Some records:
## begin
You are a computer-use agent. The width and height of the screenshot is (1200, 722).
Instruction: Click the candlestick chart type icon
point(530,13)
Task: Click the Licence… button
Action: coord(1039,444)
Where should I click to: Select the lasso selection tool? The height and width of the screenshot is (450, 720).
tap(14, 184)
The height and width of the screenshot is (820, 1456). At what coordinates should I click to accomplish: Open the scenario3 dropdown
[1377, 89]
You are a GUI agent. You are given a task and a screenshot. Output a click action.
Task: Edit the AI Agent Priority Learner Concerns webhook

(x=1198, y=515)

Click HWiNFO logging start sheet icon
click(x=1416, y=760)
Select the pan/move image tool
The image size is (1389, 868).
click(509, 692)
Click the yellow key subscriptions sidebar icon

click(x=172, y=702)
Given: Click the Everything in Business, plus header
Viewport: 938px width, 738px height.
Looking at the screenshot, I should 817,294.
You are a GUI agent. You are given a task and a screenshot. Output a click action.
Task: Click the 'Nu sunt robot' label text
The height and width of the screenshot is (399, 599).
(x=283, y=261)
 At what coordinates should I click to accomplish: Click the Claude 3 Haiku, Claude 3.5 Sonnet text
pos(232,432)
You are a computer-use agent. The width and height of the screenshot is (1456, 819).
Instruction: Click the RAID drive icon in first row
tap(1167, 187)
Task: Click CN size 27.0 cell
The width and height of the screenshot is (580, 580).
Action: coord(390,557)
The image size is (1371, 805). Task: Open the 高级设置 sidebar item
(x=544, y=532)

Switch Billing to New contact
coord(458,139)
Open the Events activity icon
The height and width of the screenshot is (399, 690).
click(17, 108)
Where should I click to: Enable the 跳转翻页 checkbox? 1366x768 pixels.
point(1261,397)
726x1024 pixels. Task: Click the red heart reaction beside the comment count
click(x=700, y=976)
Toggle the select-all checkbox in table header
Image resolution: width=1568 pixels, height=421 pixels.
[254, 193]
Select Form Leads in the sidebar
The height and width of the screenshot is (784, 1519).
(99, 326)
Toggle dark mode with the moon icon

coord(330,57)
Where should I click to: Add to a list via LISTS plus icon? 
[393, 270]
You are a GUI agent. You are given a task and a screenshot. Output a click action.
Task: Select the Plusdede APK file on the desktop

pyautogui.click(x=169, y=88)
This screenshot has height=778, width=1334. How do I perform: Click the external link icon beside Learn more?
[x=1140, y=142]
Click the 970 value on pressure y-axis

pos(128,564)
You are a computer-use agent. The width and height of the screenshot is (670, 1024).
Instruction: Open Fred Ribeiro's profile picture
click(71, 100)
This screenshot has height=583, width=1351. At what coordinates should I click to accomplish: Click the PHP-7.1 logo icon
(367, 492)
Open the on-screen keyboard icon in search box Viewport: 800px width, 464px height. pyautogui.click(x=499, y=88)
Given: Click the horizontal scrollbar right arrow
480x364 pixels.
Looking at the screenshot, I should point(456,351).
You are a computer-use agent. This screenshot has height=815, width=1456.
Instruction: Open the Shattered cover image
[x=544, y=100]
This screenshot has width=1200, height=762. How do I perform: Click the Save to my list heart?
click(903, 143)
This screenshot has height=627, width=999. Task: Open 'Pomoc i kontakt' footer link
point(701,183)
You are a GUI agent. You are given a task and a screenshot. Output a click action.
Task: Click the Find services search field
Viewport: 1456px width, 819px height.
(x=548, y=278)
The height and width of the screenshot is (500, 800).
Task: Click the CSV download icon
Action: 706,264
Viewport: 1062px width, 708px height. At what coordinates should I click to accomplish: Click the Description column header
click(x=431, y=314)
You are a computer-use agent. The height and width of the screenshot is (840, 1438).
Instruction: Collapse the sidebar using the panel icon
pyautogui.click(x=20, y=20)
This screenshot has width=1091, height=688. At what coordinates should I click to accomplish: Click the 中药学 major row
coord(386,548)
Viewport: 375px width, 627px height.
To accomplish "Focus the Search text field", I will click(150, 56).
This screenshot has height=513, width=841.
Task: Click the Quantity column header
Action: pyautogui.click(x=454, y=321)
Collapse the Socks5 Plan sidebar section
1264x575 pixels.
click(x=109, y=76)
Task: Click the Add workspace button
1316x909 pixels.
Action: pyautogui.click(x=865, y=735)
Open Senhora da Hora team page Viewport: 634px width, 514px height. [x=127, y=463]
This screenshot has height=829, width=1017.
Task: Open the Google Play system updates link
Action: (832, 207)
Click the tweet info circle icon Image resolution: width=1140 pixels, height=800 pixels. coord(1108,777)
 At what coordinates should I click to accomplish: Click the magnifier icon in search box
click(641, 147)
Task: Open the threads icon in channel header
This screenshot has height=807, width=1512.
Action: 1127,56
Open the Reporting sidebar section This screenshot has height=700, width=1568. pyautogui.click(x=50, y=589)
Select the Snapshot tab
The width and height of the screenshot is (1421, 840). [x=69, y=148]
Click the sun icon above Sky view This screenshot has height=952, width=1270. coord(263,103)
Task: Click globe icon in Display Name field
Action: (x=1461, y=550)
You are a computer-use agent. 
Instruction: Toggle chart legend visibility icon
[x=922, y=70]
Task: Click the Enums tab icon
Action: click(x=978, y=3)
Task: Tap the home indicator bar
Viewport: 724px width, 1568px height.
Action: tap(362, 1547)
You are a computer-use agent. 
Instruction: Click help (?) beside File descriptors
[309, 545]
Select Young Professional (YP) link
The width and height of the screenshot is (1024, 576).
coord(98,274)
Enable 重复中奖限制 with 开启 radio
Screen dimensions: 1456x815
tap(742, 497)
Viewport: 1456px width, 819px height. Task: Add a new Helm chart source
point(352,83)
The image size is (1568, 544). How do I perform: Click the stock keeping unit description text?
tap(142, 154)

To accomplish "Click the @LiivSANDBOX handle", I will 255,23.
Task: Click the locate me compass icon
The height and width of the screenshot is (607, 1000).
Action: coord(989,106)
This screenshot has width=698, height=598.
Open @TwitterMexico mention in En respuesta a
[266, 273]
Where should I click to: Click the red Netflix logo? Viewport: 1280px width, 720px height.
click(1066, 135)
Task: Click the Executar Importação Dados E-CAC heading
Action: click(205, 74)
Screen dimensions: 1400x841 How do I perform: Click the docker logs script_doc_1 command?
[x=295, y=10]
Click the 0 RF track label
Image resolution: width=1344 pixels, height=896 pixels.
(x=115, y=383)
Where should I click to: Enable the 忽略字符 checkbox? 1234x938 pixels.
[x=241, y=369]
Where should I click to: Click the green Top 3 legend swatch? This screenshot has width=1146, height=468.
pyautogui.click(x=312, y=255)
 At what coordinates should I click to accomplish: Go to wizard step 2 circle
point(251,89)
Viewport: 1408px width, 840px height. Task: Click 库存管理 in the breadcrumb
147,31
## end
### Set exercise
Transcribe all of the items above without changing anything.

### Solution to this exercise
You are a computer-use agent. The width and height of the screenshot is (1200, 722).
Instruction: Click the candlestick chart type icon
point(530,13)
Task: Click the Licence… button
Action: coord(1039,444)
Where should I click to: Select the lasso selection tool? The height and width of the screenshot is (450, 720).
tap(14, 184)
The height and width of the screenshot is (820, 1456). At what coordinates should I click to accomplish: Open the scenario3 dropdown
[1377, 89]
You are a GUI agent. You are given a task and a screenshot. Output a click action.
Task: Edit the AI Agent Priority Learner Concerns webhook

(x=1198, y=515)

Click HWiNFO logging start sheet icon
click(x=1416, y=760)
Select the pan/move image tool
The image size is (1389, 868).
click(509, 692)
Click the yellow key subscriptions sidebar icon

click(x=172, y=702)
Given: Click the Everything in Business, plus header
Viewport: 938px width, 738px height.
Looking at the screenshot, I should 817,294.
You are a GUI agent. You are given a task and a screenshot. Output a click action.
Task: Click the 'Nu sunt robot' label text
The height and width of the screenshot is (399, 599).
(x=283, y=261)
 At what coordinates should I click to accomplish: Click the Claude 3 Haiku, Claude 3.5 Sonnet text
pos(232,432)
You are a computer-use agent. The width and height of the screenshot is (1456, 819).
Instruction: Click the RAID drive icon in first row
tap(1167, 187)
Task: Click CN size 27.0 cell
The width and height of the screenshot is (580, 580).
Action: coord(390,557)
The image size is (1371, 805). Task: Open the 高级设置 sidebar item
(x=544, y=532)

Switch Billing to New contact
coord(458,139)
Open the Events activity icon
The height and width of the screenshot is (399, 690).
click(17, 108)
Where should I click to: Enable the 跳转翻页 checkbox? 1366x768 pixels.
point(1261,397)
726x1024 pixels. Task: Click the red heart reaction beside the comment count
click(x=700, y=976)
Toggle the select-all checkbox in table header
Image resolution: width=1568 pixels, height=421 pixels.
[254, 193]
Select Form Leads in the sidebar
The height and width of the screenshot is (784, 1519).
(99, 326)
Toggle dark mode with the moon icon

coord(330,57)
Where should I click to: Add to a list via LISTS plus icon? 
[393, 270]
You are a GUI agent. You are given a task and a screenshot. Output a click action.
Task: Select the Plusdede APK file on the desktop

pyautogui.click(x=169, y=88)
This screenshot has height=778, width=1334. How do I perform: Click the external link icon beside Learn more?
[x=1140, y=142]
Click the 970 value on pressure y-axis

pos(128,564)
You are a computer-use agent. The width and height of the screenshot is (670, 1024).
Instruction: Open Fred Ribeiro's profile picture
click(71, 100)
This screenshot has height=583, width=1351. At what coordinates should I click to accomplish: Click the PHP-7.1 logo icon
(367, 492)
Open the on-screen keyboard icon in search box Viewport: 800px width, 464px height. pyautogui.click(x=499, y=88)
Given: Click the horizontal scrollbar right arrow
480x364 pixels.
Looking at the screenshot, I should point(456,351).
You are a computer-use agent. This screenshot has height=815, width=1456.
Instruction: Open the Shattered cover image
[x=544, y=100]
This screenshot has width=1200, height=762. How do I perform: Click the Save to my list heart?
click(903, 143)
This screenshot has height=627, width=999. Task: Open 'Pomoc i kontakt' footer link
point(701,183)
You are a GUI agent. You are given a task and a screenshot. Output a click action.
Task: Click the Find services search field
Viewport: 1456px width, 819px height.
(x=548, y=278)
The height and width of the screenshot is (500, 800).
Task: Click the CSV download icon
Action: 706,264
Viewport: 1062px width, 708px height. At what coordinates should I click to accomplish: Click the Description column header
click(x=431, y=314)
You are a computer-use agent. The height and width of the screenshot is (840, 1438).
Instruction: Collapse the sidebar using the panel icon
pyautogui.click(x=20, y=20)
This screenshot has width=1091, height=688. At what coordinates should I click to accomplish: Click the 中药学 major row
coord(386,548)
Viewport: 375px width, 627px height.
To accomplish "Focus the Search text field", I will click(150, 56).
This screenshot has height=513, width=841.
Task: Click the Quantity column header
Action: pyautogui.click(x=454, y=321)
Collapse the Socks5 Plan sidebar section
1264x575 pixels.
click(x=109, y=76)
Task: Click the Add workspace button
1316x909 pixels.
Action: pyautogui.click(x=865, y=735)
Open Senhora da Hora team page Viewport: 634px width, 514px height. [x=127, y=463]
This screenshot has height=829, width=1017.
Task: Open the Google Play system updates link
Action: (832, 207)
Click the tweet info circle icon Image resolution: width=1140 pixels, height=800 pixels. coord(1108,777)
 At what coordinates should I click to accomplish: Click the magnifier icon in search box
click(641, 147)
Task: Open the threads icon in channel header
This screenshot has height=807, width=1512.
Action: 1127,56
Open the Reporting sidebar section This screenshot has height=700, width=1568. pyautogui.click(x=50, y=589)
Select the Snapshot tab
The width and height of the screenshot is (1421, 840). [x=69, y=148]
Click the sun icon above Sky view This screenshot has height=952, width=1270. coord(263,103)
Task: Click globe icon in Display Name field
Action: (x=1461, y=550)
You are a computer-use agent. 
Instruction: Toggle chart legend visibility icon
[x=922, y=70]
Task: Click the Enums tab icon
Action: click(x=978, y=3)
Task: Tap the home indicator bar
Viewport: 724px width, 1568px height.
Action: tap(362, 1547)
You are a computer-use agent. 
Instruction: Click help (?) beside File descriptors
[309, 545]
Select Young Professional (YP) link
The width and height of the screenshot is (1024, 576).
coord(98,274)
Enable 重复中奖限制 with 开启 radio
Screen dimensions: 1456x815
tap(742, 497)
Viewport: 1456px width, 819px height. Task: Add a new Helm chart source
point(352,83)
The image size is (1568, 544). How do I perform: Click the stock keeping unit description text?
tap(142, 154)

To accomplish "Click the @LiivSANDBOX handle", I will 255,23.
Task: Click the locate me compass icon
The height and width of the screenshot is (607, 1000).
Action: coord(989,106)
This screenshot has width=698, height=598.
Open @TwitterMexico mention in En respuesta a
[266, 273]
Where should I click to: Click the red Netflix logo? Viewport: 1280px width, 720px height.
click(1066, 135)
Task: Click the Executar Importação Dados E-CAC heading
Action: click(205, 74)
Screen dimensions: 1400x841 How do I perform: Click the docker logs script_doc_1 command?
[x=295, y=10]
Click the 0 RF track label
Image resolution: width=1344 pixels, height=896 pixels.
(x=115, y=383)
Where should I click to: Enable the 忽略字符 checkbox? 1234x938 pixels.
[x=241, y=369]
Where should I click to: Click the green Top 3 legend swatch? This screenshot has width=1146, height=468.
pyautogui.click(x=312, y=255)
 At what coordinates should I click to accomplish: Go to wizard step 2 circle
point(251,89)
Viewport: 1408px width, 840px height. Task: Click 库存管理 in the breadcrumb
147,31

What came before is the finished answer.